A safety plan becomes essential if the child is really anxious. Put all the basic necessities in a bag and come up with a plan of who can leave from this door and that “just for the child to know you are in control, because if you are anxious, the child’s anxiety will increase. We are also telling in school to have safety drills as much as possible in case of anything.”

When to seek help?

Usually after a trauma, symptoms develop four weeks later. Then some people get better, while some

worse. But here there was first earthquake then the second one hit and then the aftershocks kept coming, which is continuing — so it is one trauma after another. Every aftershock is also like trauma. “You really can’t say in Nepal that after so and so duration you should be feeling better. As long as people can feel the aftershocks, the trauma is sort of ongoing. But it is minimising as the frequency and strength of aftershocks are decreasing.”

In such a case, one needs help when trauma interferes with your daily functioning — if you are unable to go to work, unable to talk for weeks, unable to go to your house or the first floor of your house, if it is interfering in your relationship with your loved ones. All this has to be continuous though. “To seek help, there needs to be impairment of functioning but it should be compared to how the child was before and after the earthquake.”

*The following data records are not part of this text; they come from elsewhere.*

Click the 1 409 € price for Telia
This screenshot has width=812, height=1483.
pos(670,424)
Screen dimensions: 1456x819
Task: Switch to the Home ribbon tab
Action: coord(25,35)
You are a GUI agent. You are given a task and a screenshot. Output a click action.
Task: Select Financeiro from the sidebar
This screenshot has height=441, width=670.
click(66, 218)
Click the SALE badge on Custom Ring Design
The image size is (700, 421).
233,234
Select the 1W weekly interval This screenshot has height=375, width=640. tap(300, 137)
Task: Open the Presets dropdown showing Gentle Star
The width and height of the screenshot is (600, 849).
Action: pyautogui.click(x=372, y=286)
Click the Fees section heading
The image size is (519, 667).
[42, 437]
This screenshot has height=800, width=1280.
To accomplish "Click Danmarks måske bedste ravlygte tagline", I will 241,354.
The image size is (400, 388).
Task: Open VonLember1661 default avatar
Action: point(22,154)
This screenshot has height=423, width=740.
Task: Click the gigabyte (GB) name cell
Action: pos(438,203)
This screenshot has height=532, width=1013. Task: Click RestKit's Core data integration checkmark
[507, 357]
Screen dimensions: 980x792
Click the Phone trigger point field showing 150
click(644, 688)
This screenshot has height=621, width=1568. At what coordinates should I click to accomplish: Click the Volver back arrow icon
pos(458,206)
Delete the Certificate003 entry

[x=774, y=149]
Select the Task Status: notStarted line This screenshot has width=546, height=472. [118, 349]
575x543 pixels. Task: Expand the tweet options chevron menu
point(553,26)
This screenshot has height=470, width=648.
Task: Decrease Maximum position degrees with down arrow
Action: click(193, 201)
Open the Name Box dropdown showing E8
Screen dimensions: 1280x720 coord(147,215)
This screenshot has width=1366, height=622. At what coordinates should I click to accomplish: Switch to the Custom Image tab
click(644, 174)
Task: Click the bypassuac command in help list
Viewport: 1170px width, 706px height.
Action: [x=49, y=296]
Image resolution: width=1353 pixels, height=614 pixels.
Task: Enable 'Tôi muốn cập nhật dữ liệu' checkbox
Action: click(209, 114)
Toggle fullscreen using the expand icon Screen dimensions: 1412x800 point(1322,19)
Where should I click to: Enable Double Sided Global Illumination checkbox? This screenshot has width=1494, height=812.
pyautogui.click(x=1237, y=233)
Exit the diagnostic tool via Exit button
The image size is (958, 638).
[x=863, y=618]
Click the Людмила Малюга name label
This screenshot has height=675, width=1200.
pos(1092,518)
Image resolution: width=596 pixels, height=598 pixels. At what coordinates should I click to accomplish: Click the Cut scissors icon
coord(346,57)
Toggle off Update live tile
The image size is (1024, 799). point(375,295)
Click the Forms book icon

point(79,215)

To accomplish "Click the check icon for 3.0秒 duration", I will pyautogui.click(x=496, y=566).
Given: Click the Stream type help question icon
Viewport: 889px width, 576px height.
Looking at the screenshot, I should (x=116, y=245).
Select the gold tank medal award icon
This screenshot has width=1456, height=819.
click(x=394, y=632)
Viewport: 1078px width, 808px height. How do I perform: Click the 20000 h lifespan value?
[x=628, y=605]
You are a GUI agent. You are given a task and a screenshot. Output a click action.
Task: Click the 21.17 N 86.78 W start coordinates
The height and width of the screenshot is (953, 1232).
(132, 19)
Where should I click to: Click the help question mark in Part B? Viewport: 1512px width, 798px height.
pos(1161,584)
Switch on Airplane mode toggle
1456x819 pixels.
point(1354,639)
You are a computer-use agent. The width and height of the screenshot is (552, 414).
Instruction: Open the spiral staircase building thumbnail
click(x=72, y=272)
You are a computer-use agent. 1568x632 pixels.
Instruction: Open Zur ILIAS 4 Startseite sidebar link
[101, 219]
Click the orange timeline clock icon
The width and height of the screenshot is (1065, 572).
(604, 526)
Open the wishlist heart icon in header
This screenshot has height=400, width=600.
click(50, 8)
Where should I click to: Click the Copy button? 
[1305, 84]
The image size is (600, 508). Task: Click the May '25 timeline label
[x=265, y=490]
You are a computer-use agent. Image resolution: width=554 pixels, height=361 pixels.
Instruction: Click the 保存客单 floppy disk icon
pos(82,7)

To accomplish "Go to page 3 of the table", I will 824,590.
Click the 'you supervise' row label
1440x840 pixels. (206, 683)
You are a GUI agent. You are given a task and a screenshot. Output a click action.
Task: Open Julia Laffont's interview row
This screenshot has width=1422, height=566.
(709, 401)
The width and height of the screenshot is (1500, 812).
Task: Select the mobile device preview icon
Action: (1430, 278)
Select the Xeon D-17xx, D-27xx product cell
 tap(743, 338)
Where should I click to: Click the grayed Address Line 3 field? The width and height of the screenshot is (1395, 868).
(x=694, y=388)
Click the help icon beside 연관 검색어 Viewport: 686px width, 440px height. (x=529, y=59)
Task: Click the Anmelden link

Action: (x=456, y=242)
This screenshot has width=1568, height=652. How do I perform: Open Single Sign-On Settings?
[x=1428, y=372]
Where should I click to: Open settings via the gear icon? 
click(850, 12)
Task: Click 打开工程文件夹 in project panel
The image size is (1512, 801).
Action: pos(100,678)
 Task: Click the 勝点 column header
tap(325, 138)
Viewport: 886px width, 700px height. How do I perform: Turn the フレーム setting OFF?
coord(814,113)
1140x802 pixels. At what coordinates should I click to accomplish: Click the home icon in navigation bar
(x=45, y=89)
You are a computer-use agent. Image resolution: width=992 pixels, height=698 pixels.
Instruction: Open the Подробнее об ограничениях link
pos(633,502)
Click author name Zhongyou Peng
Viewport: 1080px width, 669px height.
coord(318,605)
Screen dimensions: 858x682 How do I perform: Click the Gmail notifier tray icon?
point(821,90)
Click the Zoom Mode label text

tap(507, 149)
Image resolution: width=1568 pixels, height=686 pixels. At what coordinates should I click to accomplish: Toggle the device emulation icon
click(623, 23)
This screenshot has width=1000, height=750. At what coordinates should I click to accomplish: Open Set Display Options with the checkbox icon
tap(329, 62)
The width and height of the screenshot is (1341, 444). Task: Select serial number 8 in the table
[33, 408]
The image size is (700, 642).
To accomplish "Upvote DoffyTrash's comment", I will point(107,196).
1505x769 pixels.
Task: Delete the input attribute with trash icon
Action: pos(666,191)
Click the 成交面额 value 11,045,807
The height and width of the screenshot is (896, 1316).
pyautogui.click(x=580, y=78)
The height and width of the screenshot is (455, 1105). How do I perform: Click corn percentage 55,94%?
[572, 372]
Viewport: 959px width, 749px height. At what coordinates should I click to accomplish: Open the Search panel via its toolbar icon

Teachers need to notice change in behaviour, academics, interaction between peer/teacher/parents of the child. “But sometimes we also noticed that the child is coming to school and doing relatively well, but s/he is fighting at home and is always angry. The reason — parents were very anxious and the child was picking up on that causing him/her to have imbalance between reactions. This is an unconscious reaction the child shows.” So, the teacher needs to be aware of the child or interact with parents often.

However, it is not necessary everyone will go through Post Traumatic Stress Disorder (PTSD). Some people go through worse experience than earthquake, some people lose more and some less. It depends on the individual and how they perceive the trauma. “Some people may not have lost anything but the threat of losing your life can result in PTSD. And if you have a history of depression, it is not necessary the person will suffer from PTSD. You can’t determine it as black and white, there is always a grey area, which determines how you react to the trauma.” If a child is going through PTSD, the severity can vary from child to child.

It is also imperative to understand that if someone is going through PTSD, it doesn’t mean s/he is

becoming crazy. “Post disaster is not equal to PTSD. You may be traumatised but it doesn’t mean you have a disorder.”